The answer must be one number: the count of lines in the data below that include "click".

(Stored dataset items)
################

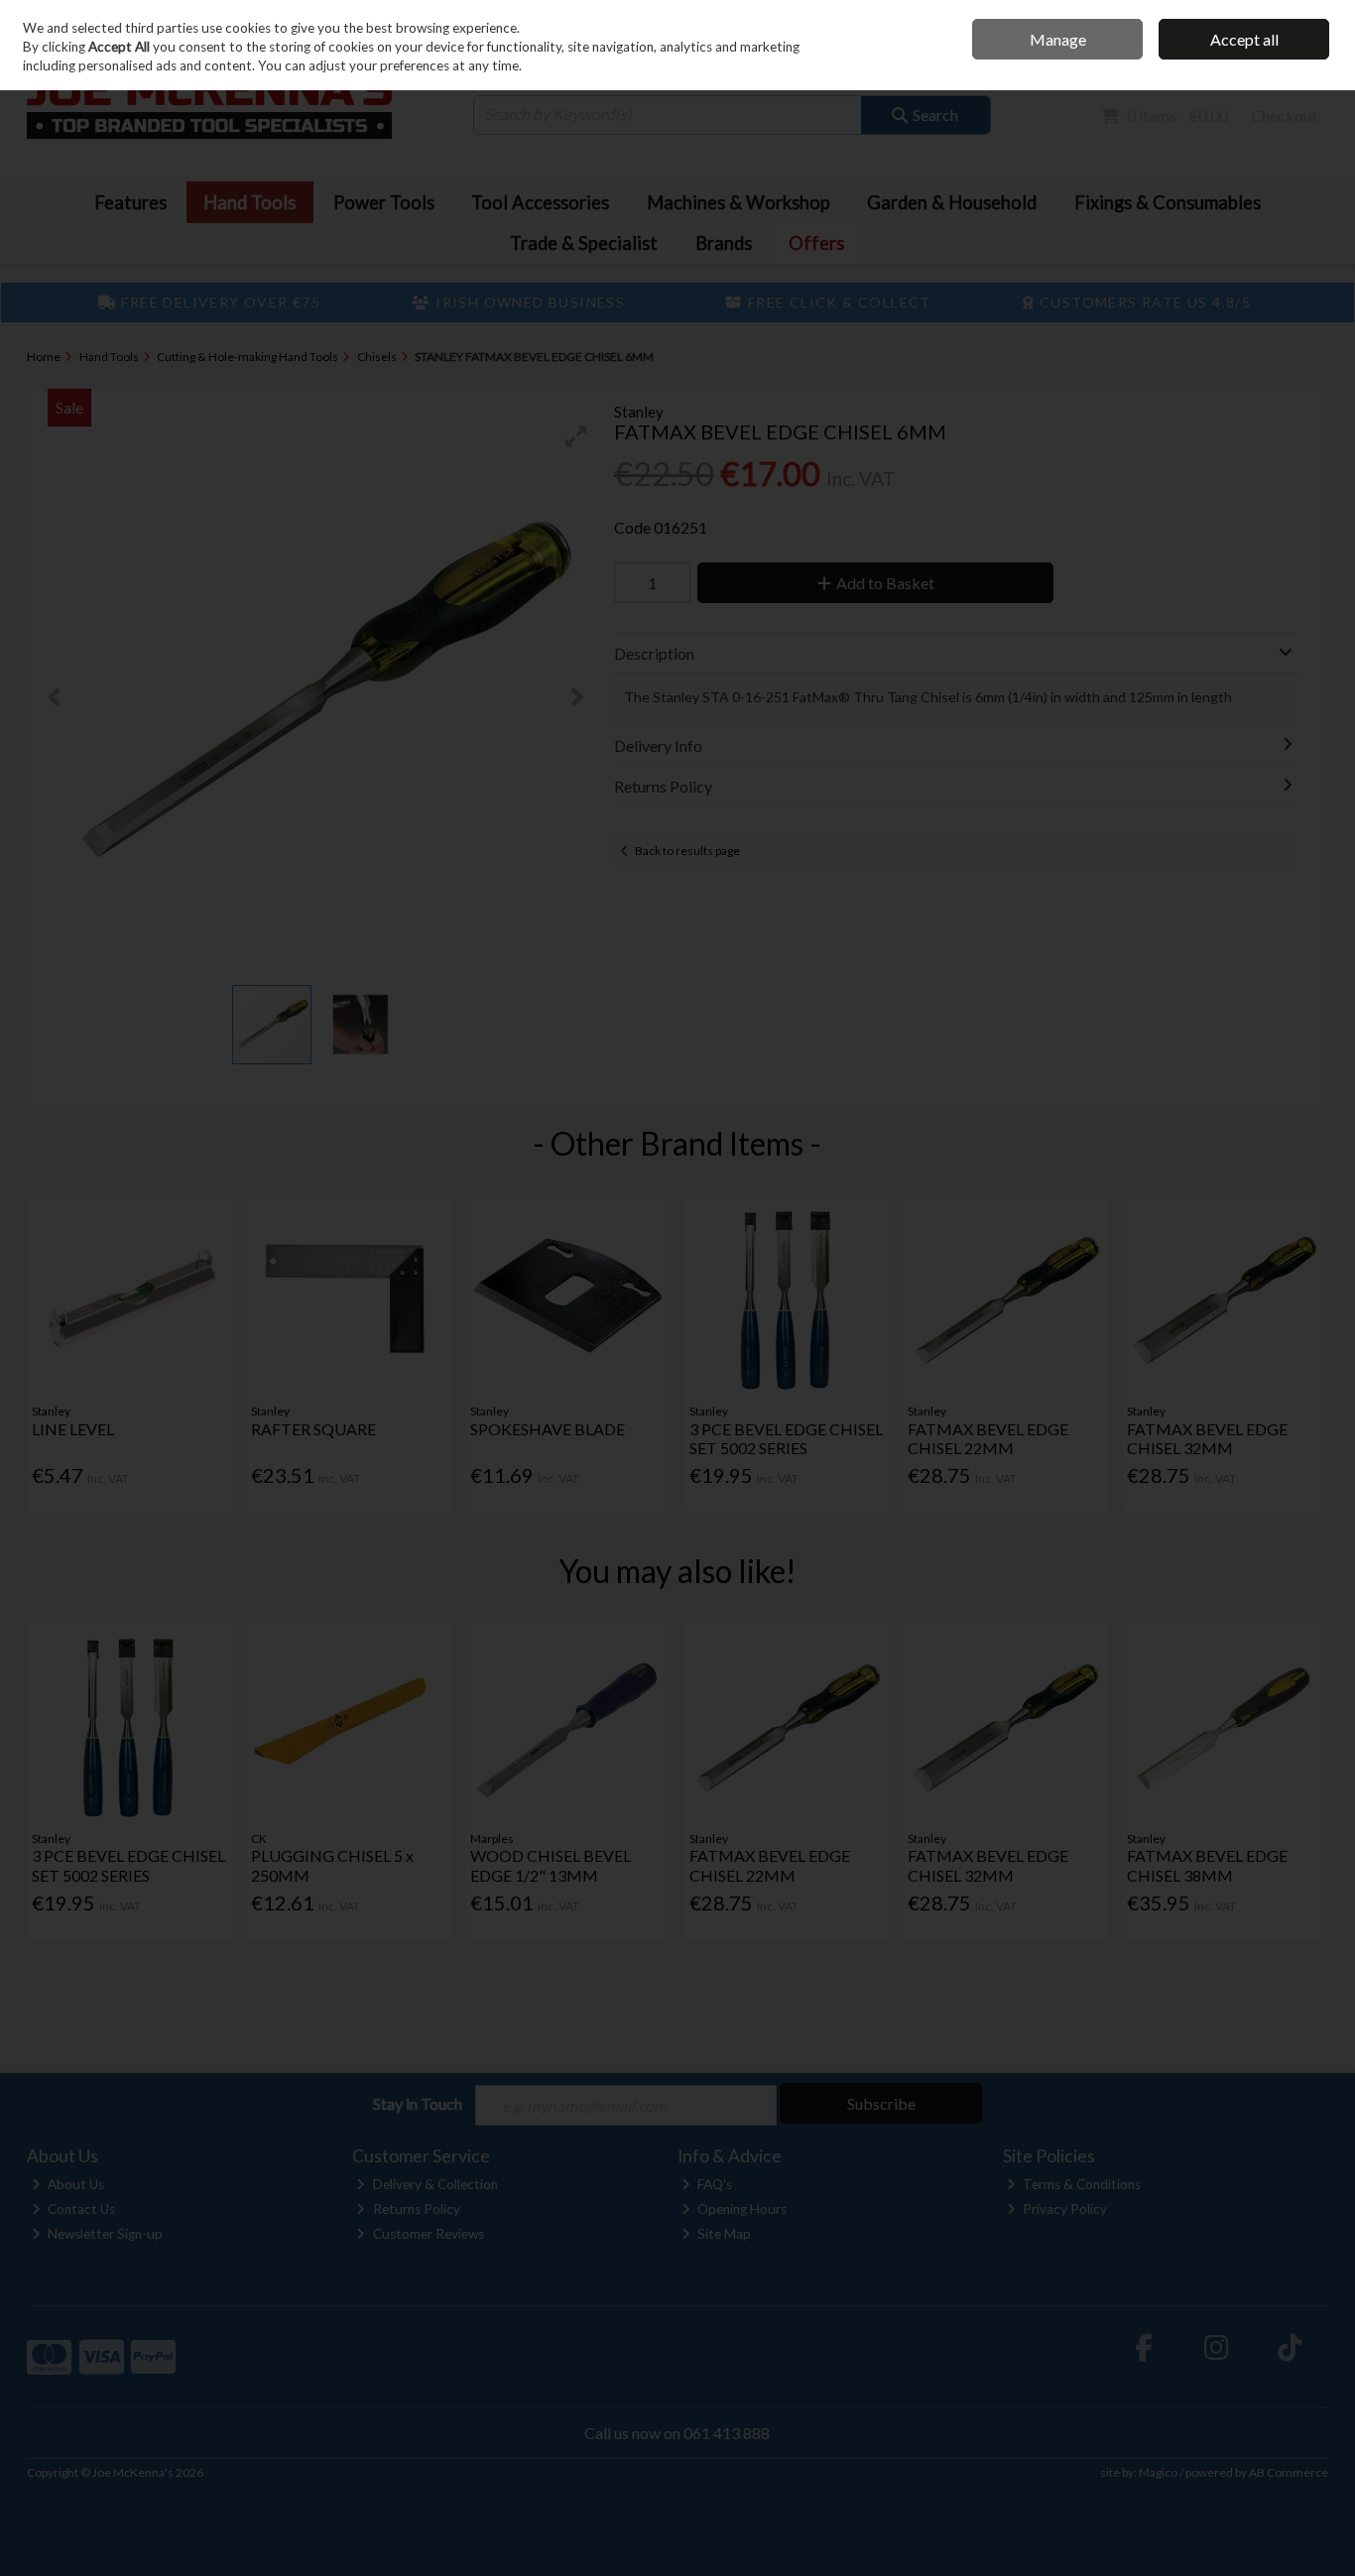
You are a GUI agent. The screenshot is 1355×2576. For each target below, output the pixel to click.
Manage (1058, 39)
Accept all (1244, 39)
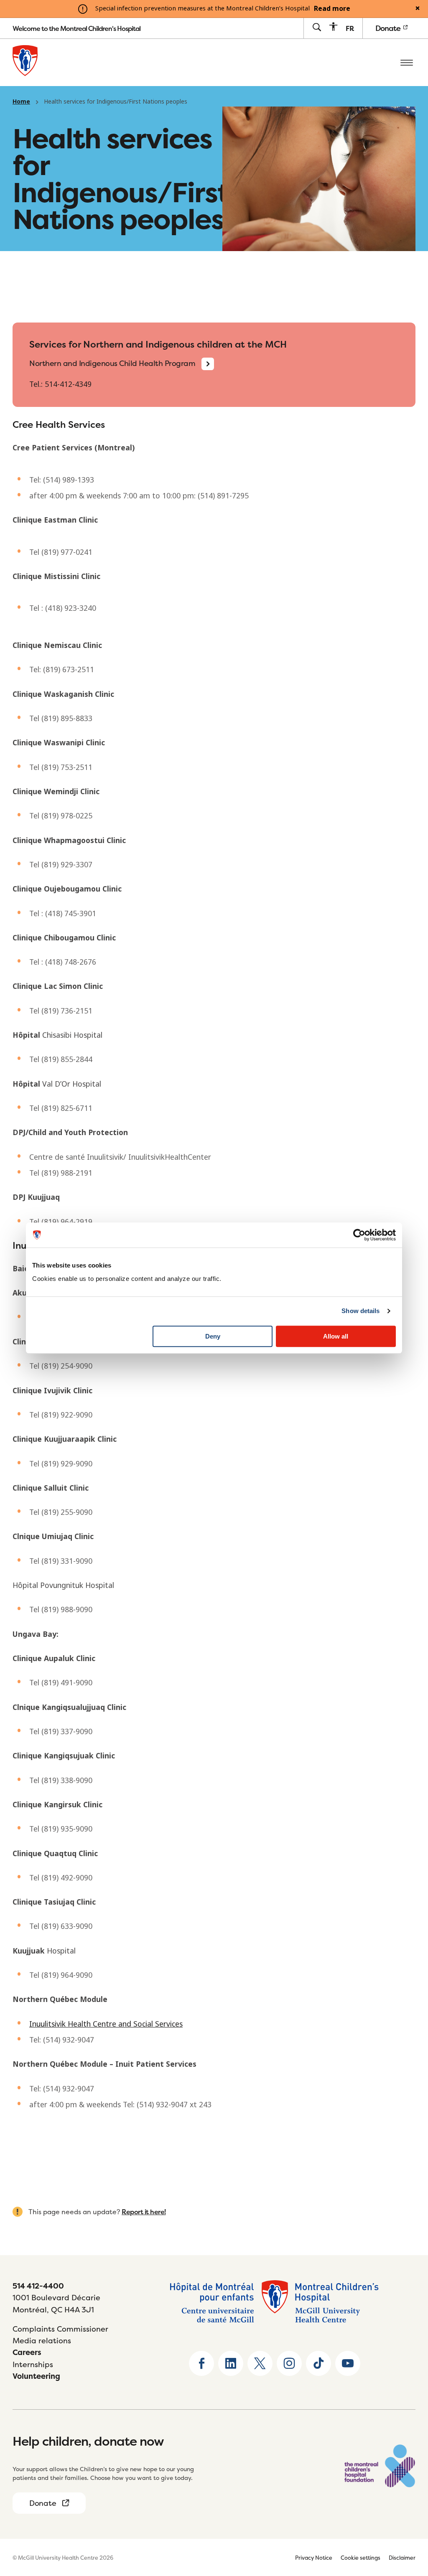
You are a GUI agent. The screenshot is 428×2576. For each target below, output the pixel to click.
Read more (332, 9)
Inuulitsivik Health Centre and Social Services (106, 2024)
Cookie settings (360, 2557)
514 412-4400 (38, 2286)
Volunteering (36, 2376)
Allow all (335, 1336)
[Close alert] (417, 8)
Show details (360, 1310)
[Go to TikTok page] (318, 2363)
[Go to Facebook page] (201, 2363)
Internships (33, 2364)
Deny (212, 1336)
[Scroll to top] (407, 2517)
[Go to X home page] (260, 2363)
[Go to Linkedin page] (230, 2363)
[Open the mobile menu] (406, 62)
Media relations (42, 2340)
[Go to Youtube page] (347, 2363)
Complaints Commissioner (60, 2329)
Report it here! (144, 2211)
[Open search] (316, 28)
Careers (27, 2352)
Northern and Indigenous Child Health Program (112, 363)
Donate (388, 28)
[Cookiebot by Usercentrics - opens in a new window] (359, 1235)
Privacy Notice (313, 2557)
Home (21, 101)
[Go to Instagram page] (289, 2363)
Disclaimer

################

Answer area:
2